No, but it's one of three places on Earth that have dark skies this good.
The fact you don't know Paranal host many more than "one telescope" doesn't surprise me, as your are obviously very ignorant of modern astronomy.
Launching telescopes is not a viable alternative to ground based telescopes. They are completely different scales. We would need large scale orbital construction facilities or a space elevator to bridge that gap. We don’t need to develop every square inch of the planet to support humanity, we don’t take up that much space.
5 km from infrastructure critical to Chilean science isn't really "nowhere".
It’s nothing to do with the merits of the project itself but that it would destroy a singular planetary resource.
It's not "destroyed". If a dire need for dark skies arises, you can always... turn the lights off.
Turn the windmills off too because turbulence.
Actually turn the entire facility off because again being a hotspot causes turbulence.
Why don't we build an all night biker bar next door to your home? It won't cause you any problems like noise or nuisance because they cal always turn off the music or keep closed all night?
It’s an industrial plant with an attached power plant, it’s not like families will be using this power.
How is it you think families get power, goods, and services?

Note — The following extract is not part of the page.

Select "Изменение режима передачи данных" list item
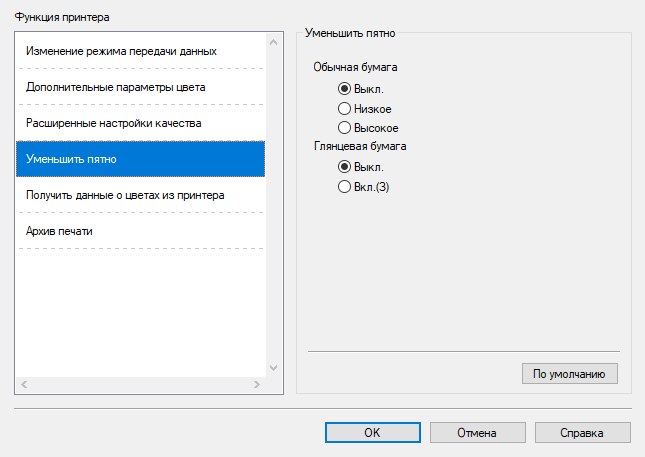 (122, 50)
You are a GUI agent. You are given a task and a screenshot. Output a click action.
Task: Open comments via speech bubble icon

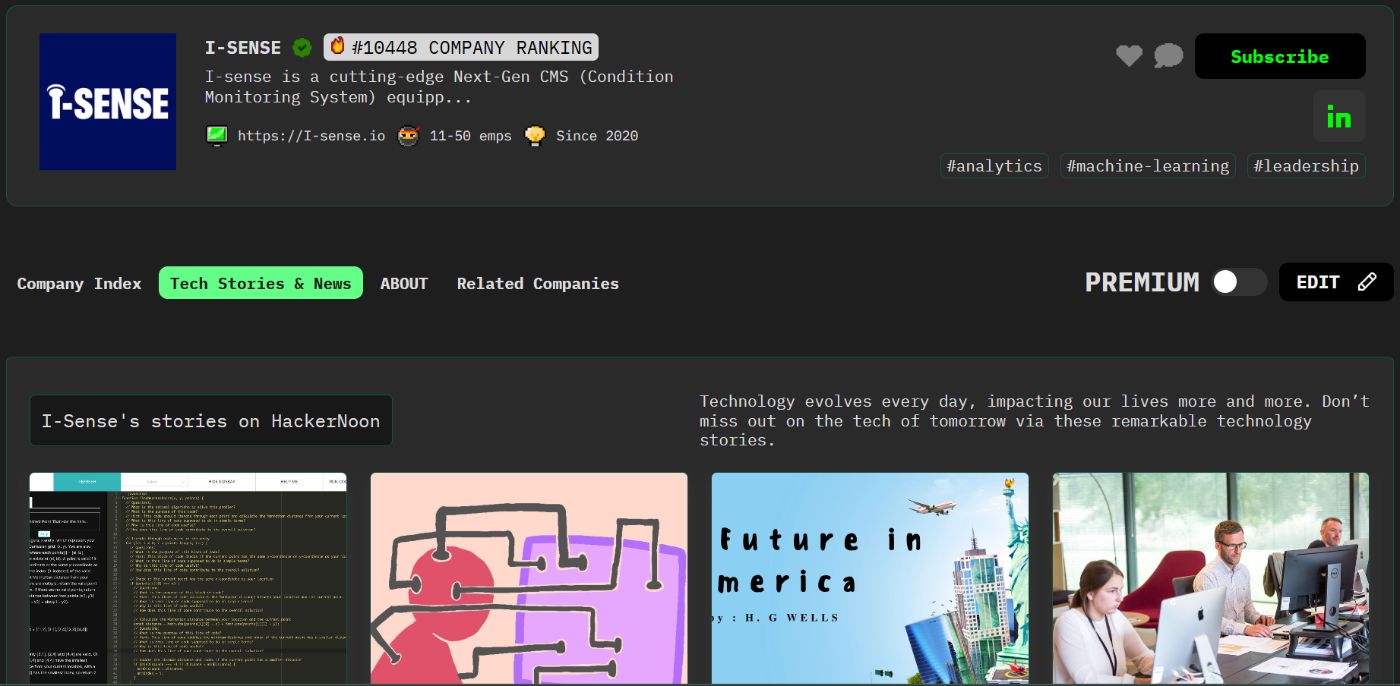(1168, 56)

Ammonia makes fertilizer - this plant will help feed millions, dropping food costs. Even if the power this plant is generating won't go directly to families, it will be going into the things they eat and the things they buy in place of power they can use directly.

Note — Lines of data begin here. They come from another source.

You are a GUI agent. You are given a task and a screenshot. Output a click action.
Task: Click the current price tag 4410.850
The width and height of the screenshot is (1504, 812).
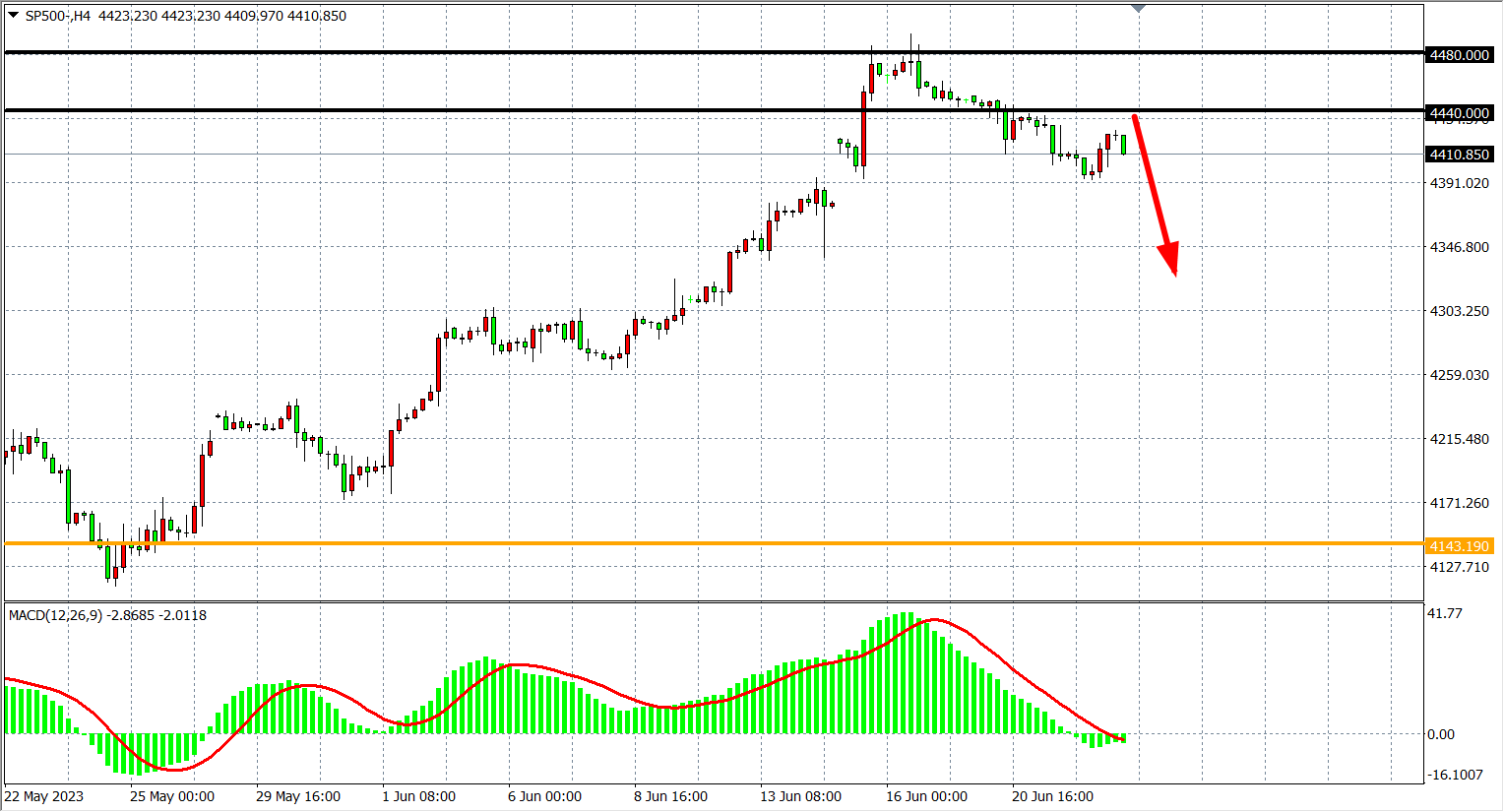pos(1459,155)
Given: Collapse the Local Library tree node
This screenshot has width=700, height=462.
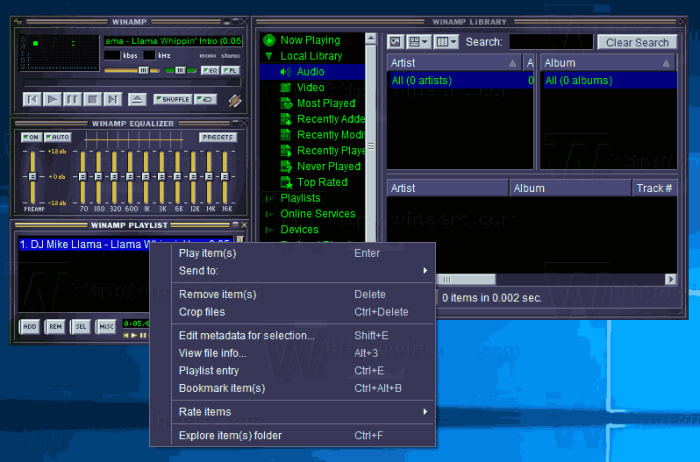Looking at the screenshot, I should tap(269, 56).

is this the last place on earth to build that kind of industry?
I think its fair enough to not build it here, but everywhere there will be arguments made against all projects so it can get old fast
On another piece of the electromagnetic spectrum, the ALMA radio telescope is also in the Atacama desert, north east of Paranal.

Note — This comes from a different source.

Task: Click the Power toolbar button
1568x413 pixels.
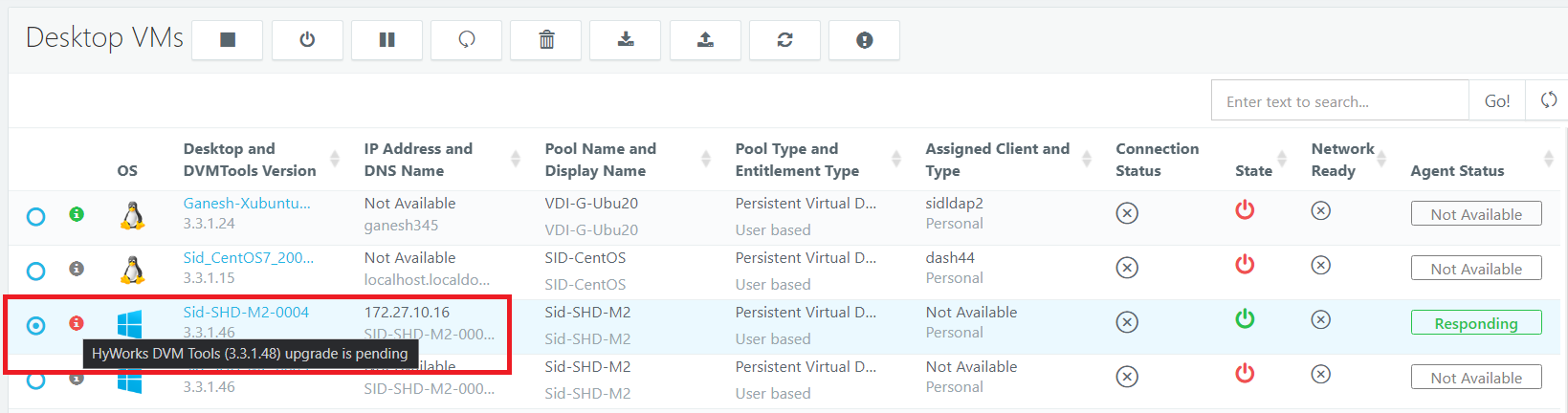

The government agreed to a radio quiet zone in the areas surrounding ALMA.
But now there's Starlink and other satellite constellations coming on line at an unprecedented pace.
Are those satellites broadcasting while over those areas? I don't see the connection here.
In fact it looks like there's extra effort to let them keep running without causing problems https://public.nrao.edu/news/astronomers-satellite-internet-...
Headline is dramatic but misleading. Essentially the entire 7/10 of the planet in the ocean has skies as dark as this. Clarity significantly reduces the footprint, but there are massive chunks of mountain ranges untouched by human development in both hemispheres that would be just as clear as here.
If clear skies are important enough to block a new development, they should just unlock some land in the Himalayas or Rockies to replace this observatory.
This spot in the Atacama desert isn't special for it's lack of light pollution alone. The sky is rarely, if ever covered in clouds or haze. And the temperature gradient in the air has a shape that prevents random atmospheric distortions that would make long term exposures blurry. This combination of properties is exceedingly rare on Earth.
> they should just unlock some land in the Himalayas or Rockies to replace this observatory
That "just" is sure doing a lot of work in this suggestion.
I recommend reading up on why these observatories and telescopes are where they are in the Atacama. It’s not just about the lack of light pollution, it’s a specific geography that “smoooths out” the air. Something about the high elevation prominence coming up directly from the coast creates a unique situation that allows for longer exposures, something that is less possible out in the open ocean. The only other comparable place are the high peaks of Hawaii, but these are mostly off limits due to native protections.
Destroying an aspect of the dark skies in Chile will absolutely hurt astronomy. No, they would not just be able to move their operations out onto a different mountain range or into the open ocean.
Who is paying for this move and all the requisite supporting infrastructure? You aren’t just dropping it from a helicopter and calling it a day.